A very important thing we tell traders who open demo accounts is to open the demo account with the same amount of capital that you have to invest in a live account. Usually, demo accounts give you capital up to $100,000. This is really bad if you don’t have $100,000 to invest.
If you invest $100,000 you are more likely to make big profits compared to investing $1000 in your trading account. This can give you the illusion of being a profitable trader and when you open a live account you will lose all your money. This happens very often.
But eventually, you will have to open a live account. Because when trading with a demo account vs a live account your emotions will be different. You will have a lot more fear with a live account (It is recommended that you practice with a live account as well with a small amount of capital). We also recommend you check out our guide on developing a profitable trader mindset.
Also, you need to choose the right broker to trade with as well. We recommend you to go with XM (if you are not in the US) and if you are in the US open an account with eToro.
We recommend you start testing with day trading first and then swing trading. This is just because it will take you more time to swing trade than a day trade. It is always better to have quicker data and results. Always make sure you track your trades as well with a trading journal.
Below is a table summarising the difference between day trading and swing trading.
Day Trading | Swing Trading |
---|---|
You hold the trade for a few hours or less | You hold the trade for days or weeks |
Take advantage of small price movements | Take advantage of large price movements |
More sensitive to news | Less sensitive to news |
No overnight trading risk | Overnight trading risk |
Spend more time on the chart | Spend less time on the chart |
More focused style of trading | The more relaxed style of trading |
Makes more trades | Makes less trading |
Strategies for both Swing Trading and Day Trading
One of our favorite trading strategies is to trade the break-out and the reversals. Let’s talk about the breakout strategy briefly. These are both great strategies for swing trading and day trading.
Breakout Strategy
The chart above shows a breakout after a channel. As you can see the market slightly pulls back and then started forming a bearish single candlestick pattern. If you want to learn more about single candlestick patterns check out this guide.

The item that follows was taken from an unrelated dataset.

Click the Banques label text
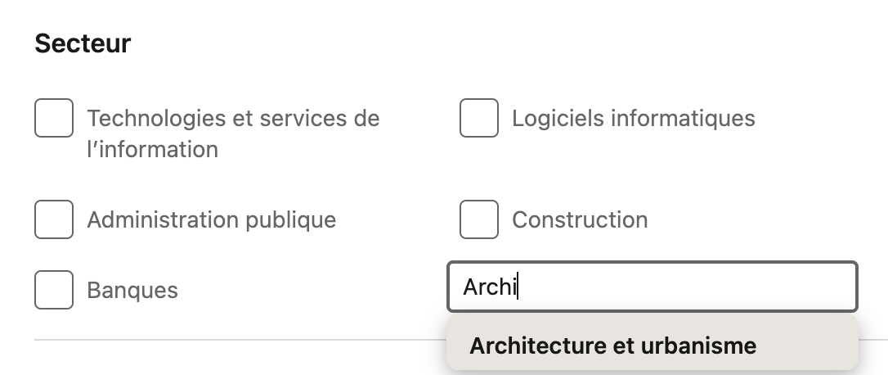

After this candlestick is formed it is a really good time to enter a trade. Usually, we use this kind of candlestick pattern to confirm a reversal but they only work in certain market conditions. It is very valuable if you can remember all single and double candlestick patterns.
The chart below shows where to place the stop loss and the take profit. As you can the stop loss is placed above the bearish candlestick pattern ( called a shooting star ). The take profit will be placed based on your risk-to-reward ratio.
There is a simple trick that you can use to maximize your profits. This is done by adding an exponential moving average with a period of 10 as shown below. You can then use this exponential moving average as a trailing stop loss.
Place your stop loss a little bit above the exponential moving average and trail it. When the market hits the stop loss the trade will be exited but you will maximize your profits as well.
If you are interested in learning about more trading strategies we recommend you check out our free forex guide. We cover everything from trading mindset, technical analysis, fundamental analysis, profitable trading strategies, and much more.
Conclusion – Swing Trading vs Day Trading
Both Swing trading and day trading are great trading styles for you to choose from. Both can be profitable trading styles depending on your trading strategies. As discussed swing trading is more suitable for traders with full-time jobs and day trading is more suitable for traders who have a lot more time to spare.
Whichever trading style you choose, you will be on your path to becoming a profitable trader. Make sure to check out our free forex guide. If you are absolutely not sure which trading style to start with, we recommend that you start with day trading for quicker data and results as discussed previously.